Relative Excess Risk due to Interaction (RERI)

RERI and the synergy index both describe combined effects, but they do it with different scales and formulas. If you are comparing two exposures, one measure may show additive interaction more clearly than the other. A professor might ask you to interpret both from the same output.

attributable proportion due to interaction (ap)

Attributable proportion due to interaction focuses on how much of the joint effect is due to the interaction itself. Synergy index tells you the direction and size of the departure from expectation, while ap expresses the share of risk that comes from that interaction in the combined group.

Is the synergy index (s) on the Intro to Epidemiology exam?

A quiz or problem set question usually gives you risk estimates for two exposures and asks whether they interact. Your job is to read the synergy index correctly: s = 1 means no interaction, s > 1 means synergy, and s < 1 means antagonism. You may also need to explain what the result means in plain language for a public health scenario.

In a calculation question, the main move is to compare the observed joint effect against the expected effect from the separate exposures, then interpret the size and direction of the result. If confidence intervals are included, you should say whether the estimate seems precise enough to trust. On short-answer prompts, use the term to explain why a combined intervention might be more effective than treating each exposure as independent.

The synergy index (s) vs Relative Excess Risk due to Interaction (RERI)

Both terms measure interaction between exposures, so they are easy to mix up. The synergy index compares the observed joint effect with the expected effect as a ratio, while RERI expresses the extra risk due to interaction as a difference. If a question asks for the magnitude of excess risk, RERI may be the better fit; if it asks whether the combined effect is larger or smaller than expected, s is the cleaner interpretation.

Key things to remember about the synergy index (s)

  • The synergy index (s) tells you whether two exposures together act independently, synergistically, or antagonistically in relation to an outcome.

  • A value of 1 means no interaction, a value above 1 means the joint effect is stronger than expected, and a value below 1 means the joint effect is weaker than expected.

  • In Intro to Epidemiology, this term belongs to effect modification and interaction, especially when you are comparing combined risk factors.

  • You should never read the point estimate alone, because confidence intervals help show whether the interaction estimate is stable enough to interpret.

  • The concept is useful whenever a public health question involves more than one exposure, like two risk factors, a treatment combination, or a clustered environmental effect.

Frequently asked questions about the synergy index (s)

What is synergy index (s) in Intro to Epidemiology?

It is a measure of interaction between two exposures. The index shows whether their combined effect on an outcome is greater than expected, exactly expected, or less than expected if each exposure acted alone.

What does a synergy index of 1 mean?

An s value of 1 means there is no interaction on the scale being measured. The two exposures are acting independently with respect to the outcome, so the observed joint effect matches the expected effect.

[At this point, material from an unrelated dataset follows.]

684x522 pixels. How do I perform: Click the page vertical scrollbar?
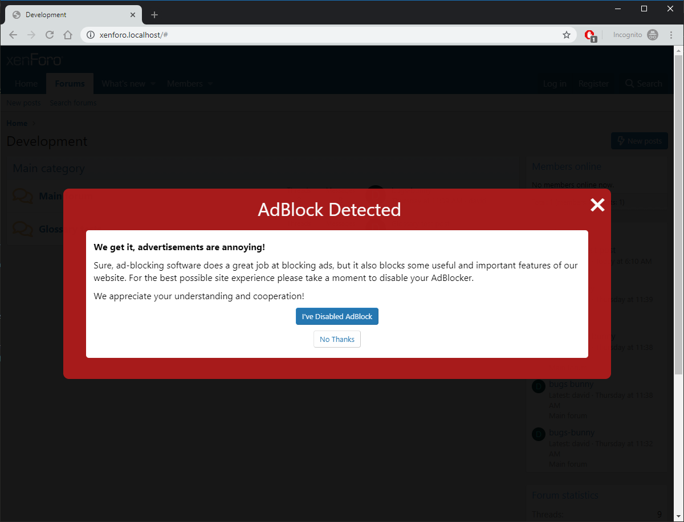[x=678, y=228]
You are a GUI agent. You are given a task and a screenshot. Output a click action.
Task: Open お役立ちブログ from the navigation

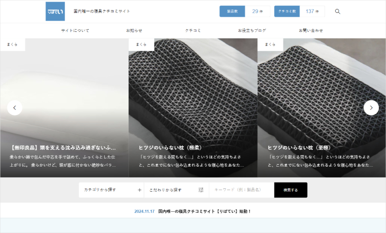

How is synergy index different from effect modification?

Effect modification is the bigger idea that the effect of one exposure changes depending on another exposure. The synergy index is one way to measure that pattern numerically. So effect modification is the concept, and s is one statistical summary you might use.

How do you use the synergy index in an epidemiology case?

You use it to judge whether two risk factors together create more, less, or the same disease impact than expected. That can shape prevention ideas, like whether a combined intervention would be more useful than addressing each exposure separately.